WORK TO BE COMPLETED
Exactly as written, set down the lines from the top of the entries through the line bearing "Go back via Your Orders chevron", with every picture left out.

RECORDS FOR PROCESSING
☆ ☆ ☆ ☆

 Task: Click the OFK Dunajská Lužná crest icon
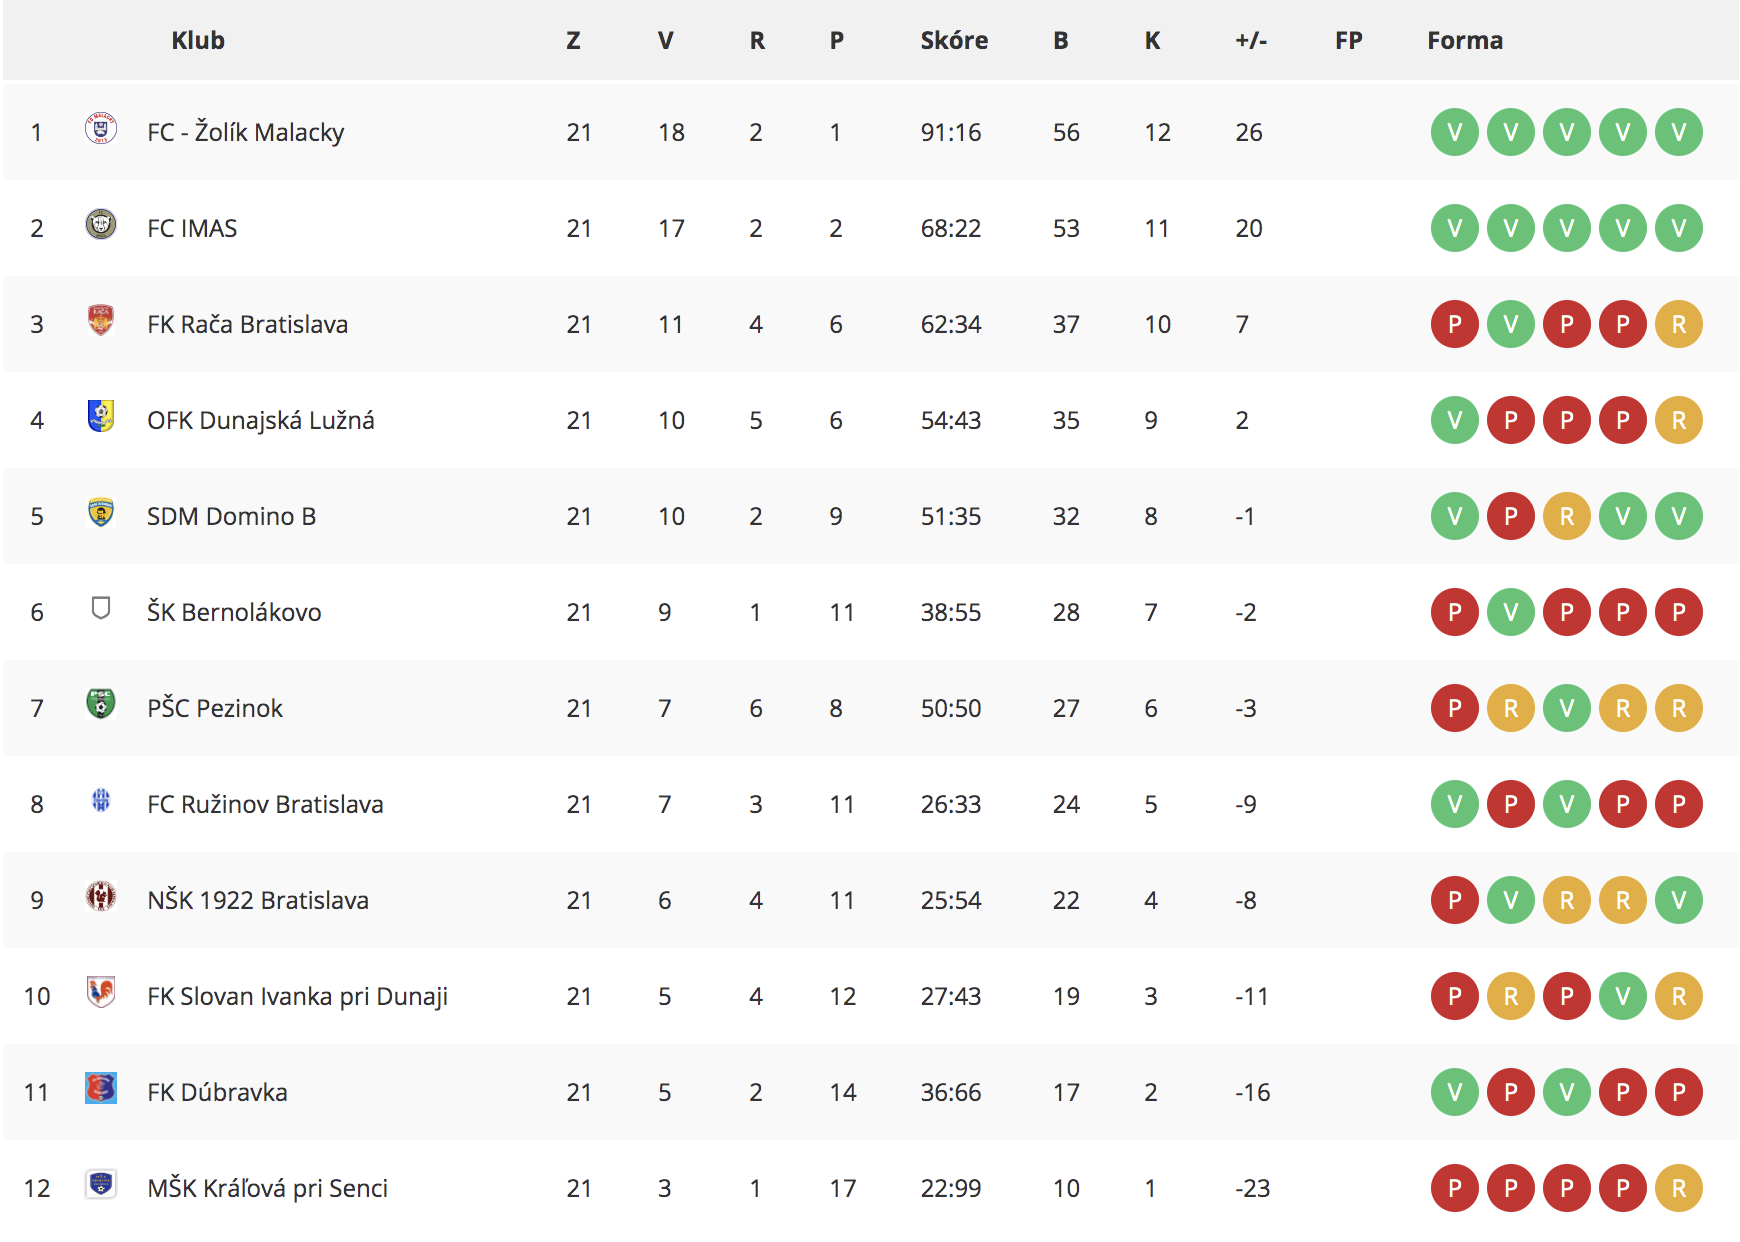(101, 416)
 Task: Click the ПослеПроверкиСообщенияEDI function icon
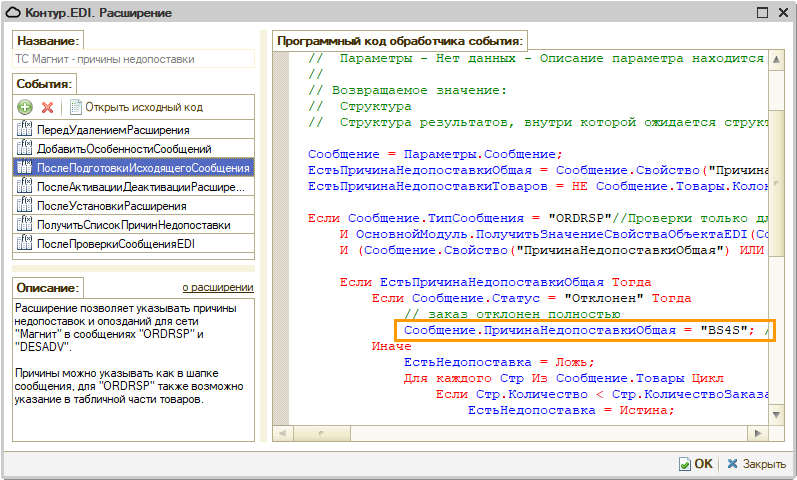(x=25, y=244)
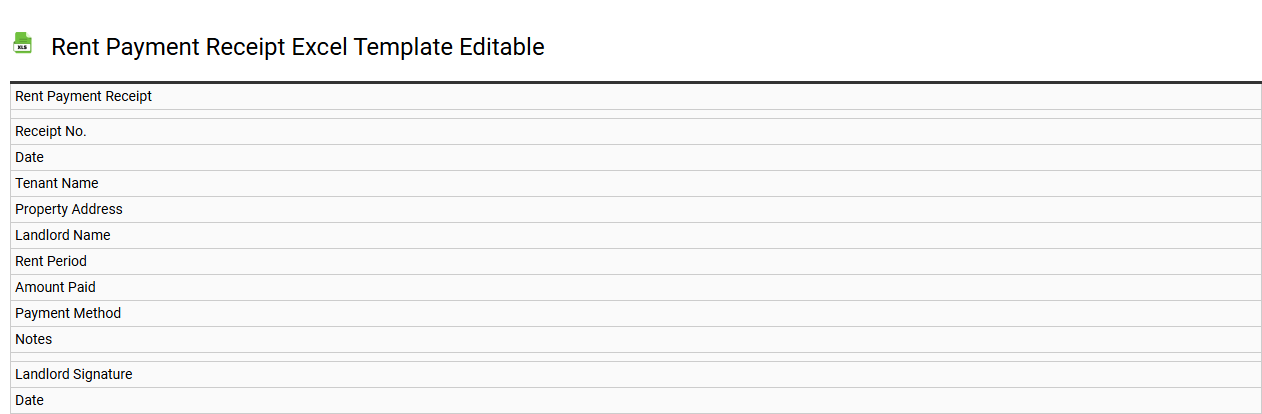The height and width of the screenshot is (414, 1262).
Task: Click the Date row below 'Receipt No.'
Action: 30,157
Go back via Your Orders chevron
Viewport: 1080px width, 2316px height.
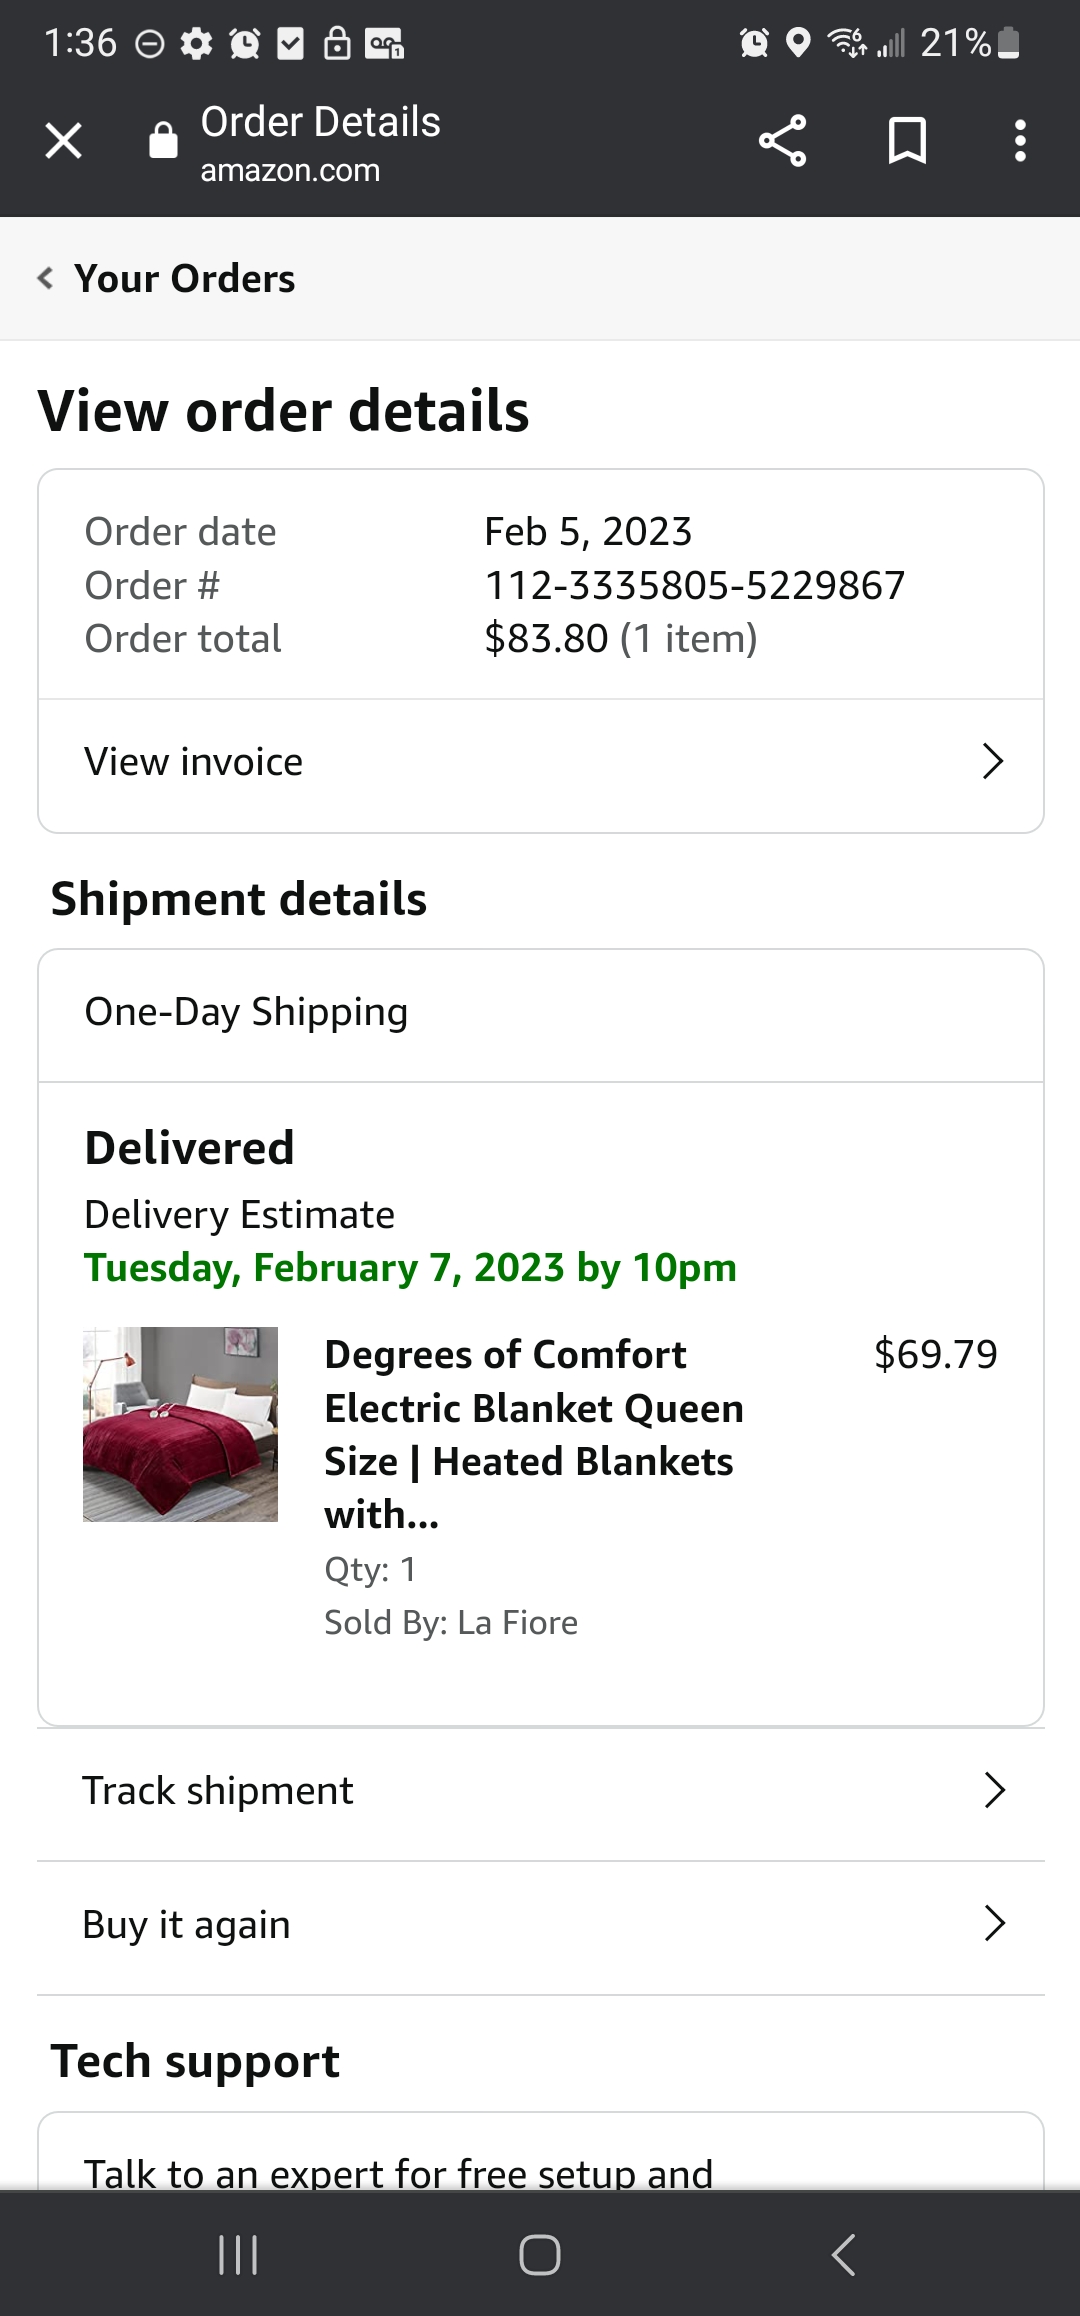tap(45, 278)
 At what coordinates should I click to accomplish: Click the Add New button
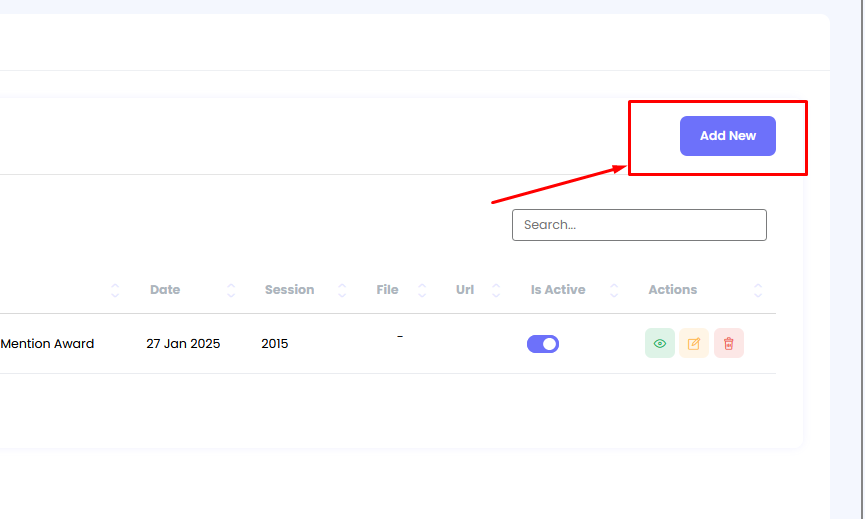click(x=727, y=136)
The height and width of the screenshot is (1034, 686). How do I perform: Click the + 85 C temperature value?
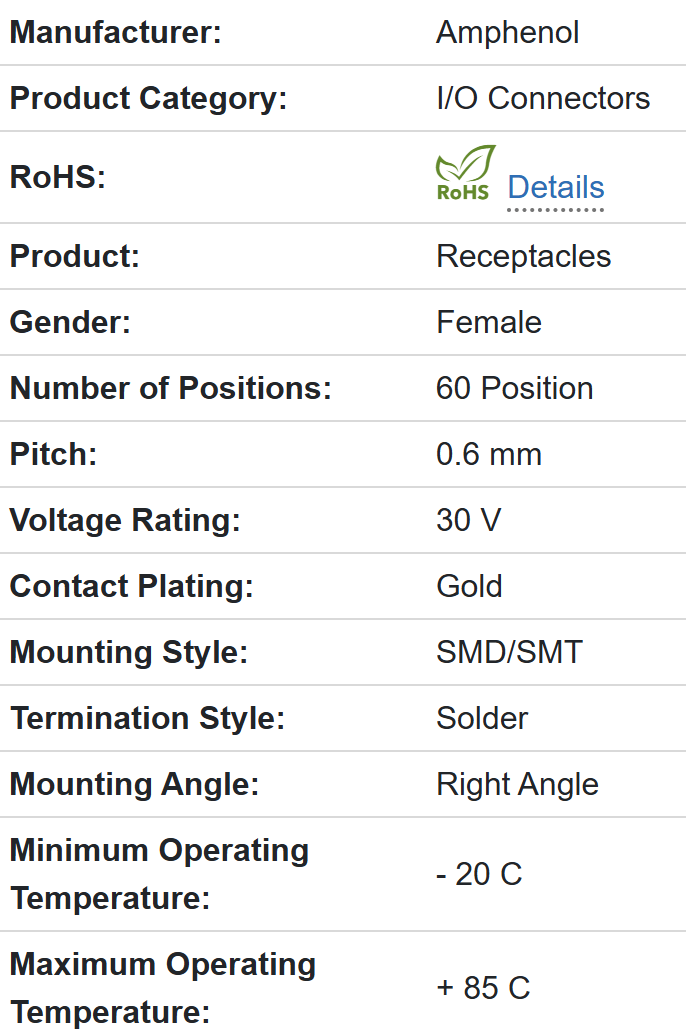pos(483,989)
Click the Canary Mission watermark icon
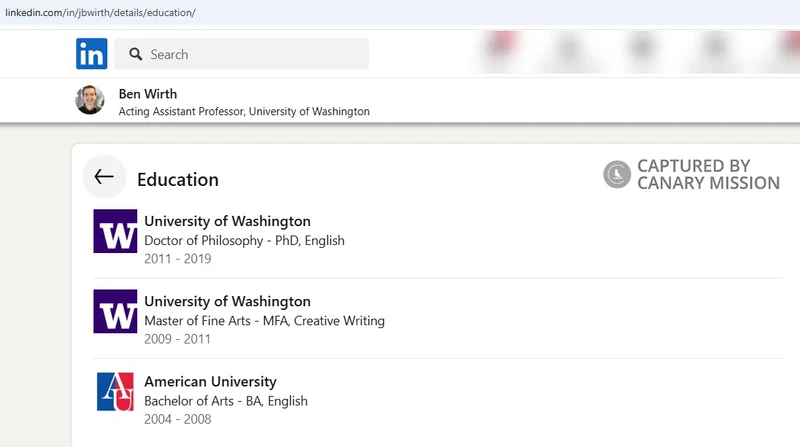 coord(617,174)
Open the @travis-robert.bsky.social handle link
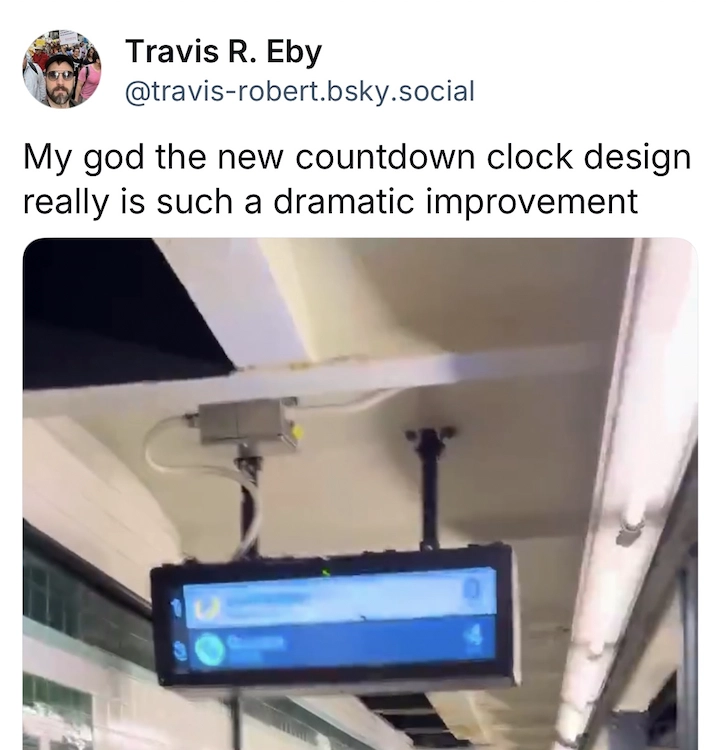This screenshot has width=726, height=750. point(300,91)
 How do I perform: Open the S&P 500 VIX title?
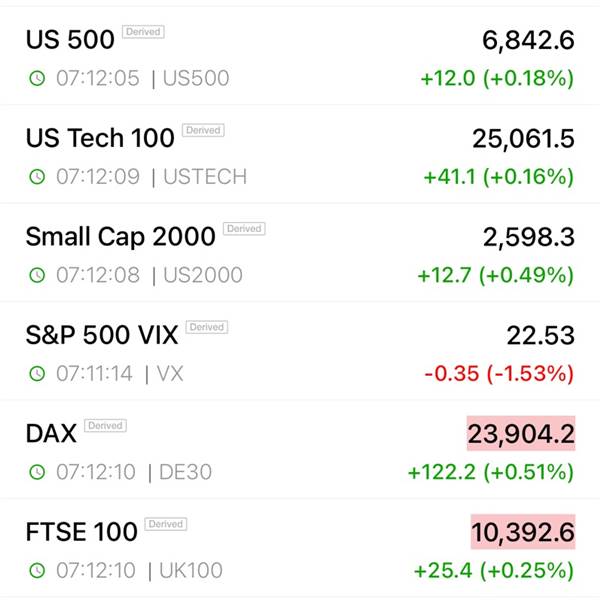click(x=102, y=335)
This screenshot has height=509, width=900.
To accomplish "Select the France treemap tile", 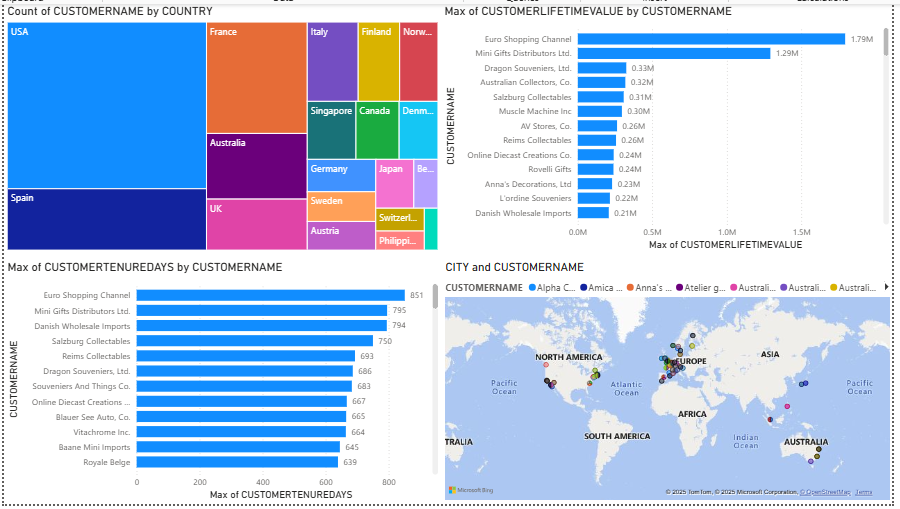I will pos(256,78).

☆ ☆ ☆ ☆

WRITTEN ANSWER
 Task: Click the OFK Dunajská Lužná crest icon
(101, 416)
 Task: Click the ПослеПроверкиСообщенияEDI function icon
(x=25, y=244)
The height and width of the screenshot is (414, 1262).
Task: Click the Date row below 'Receipt No.'
Action: 30,157
Go back via Your Orders chevron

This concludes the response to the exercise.